**Problem to solve**
Repeat only the lines below from the one containing "News (285, 81)" through the one containing "Over ons (710, 117)", inclusive, exactly as written.

**Input records**
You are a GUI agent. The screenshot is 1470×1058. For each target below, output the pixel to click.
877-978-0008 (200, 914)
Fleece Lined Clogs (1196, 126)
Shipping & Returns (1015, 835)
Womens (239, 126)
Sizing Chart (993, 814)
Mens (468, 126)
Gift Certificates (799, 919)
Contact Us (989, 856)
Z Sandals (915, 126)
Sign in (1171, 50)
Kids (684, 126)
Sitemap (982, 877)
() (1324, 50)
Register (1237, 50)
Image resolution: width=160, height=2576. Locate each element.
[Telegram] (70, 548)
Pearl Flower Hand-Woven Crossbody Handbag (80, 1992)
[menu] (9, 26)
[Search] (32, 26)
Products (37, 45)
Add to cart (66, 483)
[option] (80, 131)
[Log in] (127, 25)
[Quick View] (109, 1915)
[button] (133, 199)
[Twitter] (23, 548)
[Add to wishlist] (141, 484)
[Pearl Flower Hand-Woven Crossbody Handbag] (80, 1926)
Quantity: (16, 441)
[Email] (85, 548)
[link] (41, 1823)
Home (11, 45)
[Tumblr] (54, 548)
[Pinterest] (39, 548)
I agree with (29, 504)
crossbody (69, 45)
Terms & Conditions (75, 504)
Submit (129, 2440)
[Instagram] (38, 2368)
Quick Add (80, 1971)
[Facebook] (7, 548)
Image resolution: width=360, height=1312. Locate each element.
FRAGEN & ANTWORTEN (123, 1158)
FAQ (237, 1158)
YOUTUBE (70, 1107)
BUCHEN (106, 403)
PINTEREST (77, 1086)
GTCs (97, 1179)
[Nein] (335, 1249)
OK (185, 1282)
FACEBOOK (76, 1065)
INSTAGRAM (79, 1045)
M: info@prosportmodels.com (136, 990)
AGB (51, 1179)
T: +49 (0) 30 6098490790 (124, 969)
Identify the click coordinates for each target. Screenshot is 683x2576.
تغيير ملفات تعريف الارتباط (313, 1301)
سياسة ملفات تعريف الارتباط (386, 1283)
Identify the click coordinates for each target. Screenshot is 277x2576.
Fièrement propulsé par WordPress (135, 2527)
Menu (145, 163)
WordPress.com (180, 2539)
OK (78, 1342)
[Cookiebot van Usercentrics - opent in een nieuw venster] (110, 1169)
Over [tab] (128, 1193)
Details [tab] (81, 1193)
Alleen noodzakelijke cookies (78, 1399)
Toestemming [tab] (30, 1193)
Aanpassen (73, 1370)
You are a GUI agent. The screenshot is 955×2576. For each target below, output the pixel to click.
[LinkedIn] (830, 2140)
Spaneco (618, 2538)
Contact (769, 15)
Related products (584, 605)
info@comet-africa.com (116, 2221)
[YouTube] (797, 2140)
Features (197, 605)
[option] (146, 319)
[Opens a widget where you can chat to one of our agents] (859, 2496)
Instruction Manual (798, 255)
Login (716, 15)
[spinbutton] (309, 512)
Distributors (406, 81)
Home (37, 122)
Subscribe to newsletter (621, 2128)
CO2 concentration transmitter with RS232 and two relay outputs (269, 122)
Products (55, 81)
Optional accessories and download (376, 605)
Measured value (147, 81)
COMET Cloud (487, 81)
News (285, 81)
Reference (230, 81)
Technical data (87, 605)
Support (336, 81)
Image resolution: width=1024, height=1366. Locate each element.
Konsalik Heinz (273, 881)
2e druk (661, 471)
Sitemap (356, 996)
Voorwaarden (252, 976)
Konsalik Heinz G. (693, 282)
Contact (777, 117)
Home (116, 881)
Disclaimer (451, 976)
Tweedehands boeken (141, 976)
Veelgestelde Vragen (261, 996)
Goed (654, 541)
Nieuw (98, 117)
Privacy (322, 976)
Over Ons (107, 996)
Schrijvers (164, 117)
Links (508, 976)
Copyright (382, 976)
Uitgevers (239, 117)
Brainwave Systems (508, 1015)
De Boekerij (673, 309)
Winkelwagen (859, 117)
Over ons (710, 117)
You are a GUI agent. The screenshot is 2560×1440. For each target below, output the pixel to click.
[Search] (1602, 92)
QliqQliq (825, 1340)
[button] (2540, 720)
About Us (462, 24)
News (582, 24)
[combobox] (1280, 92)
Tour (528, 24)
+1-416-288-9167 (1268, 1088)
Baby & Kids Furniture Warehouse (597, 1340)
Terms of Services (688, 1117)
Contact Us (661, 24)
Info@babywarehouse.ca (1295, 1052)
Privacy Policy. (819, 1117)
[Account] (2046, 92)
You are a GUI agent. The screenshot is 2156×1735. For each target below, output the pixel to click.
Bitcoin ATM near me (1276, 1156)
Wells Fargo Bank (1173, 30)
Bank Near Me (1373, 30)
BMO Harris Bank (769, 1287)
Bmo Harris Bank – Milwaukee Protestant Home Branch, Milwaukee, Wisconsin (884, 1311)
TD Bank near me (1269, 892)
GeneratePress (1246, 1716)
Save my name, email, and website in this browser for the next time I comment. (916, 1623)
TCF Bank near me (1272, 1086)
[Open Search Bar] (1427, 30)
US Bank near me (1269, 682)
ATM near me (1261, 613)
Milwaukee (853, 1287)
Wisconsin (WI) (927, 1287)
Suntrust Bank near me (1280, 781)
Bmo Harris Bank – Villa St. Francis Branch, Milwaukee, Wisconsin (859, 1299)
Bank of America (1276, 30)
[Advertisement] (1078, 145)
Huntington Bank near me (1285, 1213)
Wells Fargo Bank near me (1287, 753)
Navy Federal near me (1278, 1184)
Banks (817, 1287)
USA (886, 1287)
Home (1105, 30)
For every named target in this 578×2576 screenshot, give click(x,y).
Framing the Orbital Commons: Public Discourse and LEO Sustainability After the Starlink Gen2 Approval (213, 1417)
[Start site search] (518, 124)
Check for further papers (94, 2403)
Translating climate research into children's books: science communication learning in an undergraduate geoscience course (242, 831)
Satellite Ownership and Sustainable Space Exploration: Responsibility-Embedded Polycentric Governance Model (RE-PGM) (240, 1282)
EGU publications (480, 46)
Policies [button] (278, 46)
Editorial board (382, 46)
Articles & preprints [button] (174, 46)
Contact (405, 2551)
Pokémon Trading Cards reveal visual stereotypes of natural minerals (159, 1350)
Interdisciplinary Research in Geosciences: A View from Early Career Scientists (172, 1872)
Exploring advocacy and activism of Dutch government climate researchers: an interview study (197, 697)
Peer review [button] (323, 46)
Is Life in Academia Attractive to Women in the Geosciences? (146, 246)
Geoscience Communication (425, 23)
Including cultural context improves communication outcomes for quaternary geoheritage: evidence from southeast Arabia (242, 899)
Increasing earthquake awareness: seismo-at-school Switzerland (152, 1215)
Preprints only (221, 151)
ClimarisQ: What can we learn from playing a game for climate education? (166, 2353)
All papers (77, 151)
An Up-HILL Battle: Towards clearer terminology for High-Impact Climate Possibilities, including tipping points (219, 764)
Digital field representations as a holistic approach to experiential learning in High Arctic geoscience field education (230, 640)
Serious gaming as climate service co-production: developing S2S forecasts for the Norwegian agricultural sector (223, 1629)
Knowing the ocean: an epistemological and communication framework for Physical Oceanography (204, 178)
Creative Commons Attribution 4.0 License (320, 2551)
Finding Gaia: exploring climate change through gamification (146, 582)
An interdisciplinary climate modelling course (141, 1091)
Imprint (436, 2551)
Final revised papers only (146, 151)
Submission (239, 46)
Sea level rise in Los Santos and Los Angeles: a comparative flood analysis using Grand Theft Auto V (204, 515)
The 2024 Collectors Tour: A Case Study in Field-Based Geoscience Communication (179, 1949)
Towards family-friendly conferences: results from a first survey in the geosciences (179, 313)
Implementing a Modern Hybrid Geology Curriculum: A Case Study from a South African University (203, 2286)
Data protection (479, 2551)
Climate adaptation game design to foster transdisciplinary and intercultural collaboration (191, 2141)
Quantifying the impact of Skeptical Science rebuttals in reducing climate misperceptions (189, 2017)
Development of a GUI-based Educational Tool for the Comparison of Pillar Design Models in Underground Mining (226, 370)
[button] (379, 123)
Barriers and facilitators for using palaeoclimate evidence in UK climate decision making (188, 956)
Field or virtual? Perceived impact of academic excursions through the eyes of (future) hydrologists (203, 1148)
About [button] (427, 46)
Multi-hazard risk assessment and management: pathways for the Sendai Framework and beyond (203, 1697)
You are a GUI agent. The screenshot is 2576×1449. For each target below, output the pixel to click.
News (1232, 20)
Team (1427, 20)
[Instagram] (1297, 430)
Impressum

**Result below**
News (285, 81)
Reference (230, 81)
Technical data (87, 605)
Support (336, 81)
Image resolution: width=1024, height=1366. Locate each element.
Konsalik Heinz (273, 881)
2e druk (661, 471)
Sitemap (356, 996)
Voorwaarden (252, 976)
Konsalik Heinz G. (693, 282)
Contact (777, 117)
Home (116, 881)
Disclaimer (451, 976)
Tweedehands boeken (141, 976)
Veelgestelde Vragen (261, 996)
Goed (654, 541)
Nieuw (98, 117)
Privacy (322, 976)
Over Ons (107, 996)
Schrijvers (164, 117)
Links (508, 976)
Copyright (382, 976)
Uitgevers (239, 117)
Brainwave Systems (508, 1015)
De Boekerij (673, 309)
Winkelwagen (859, 117)
Over ons (710, 117)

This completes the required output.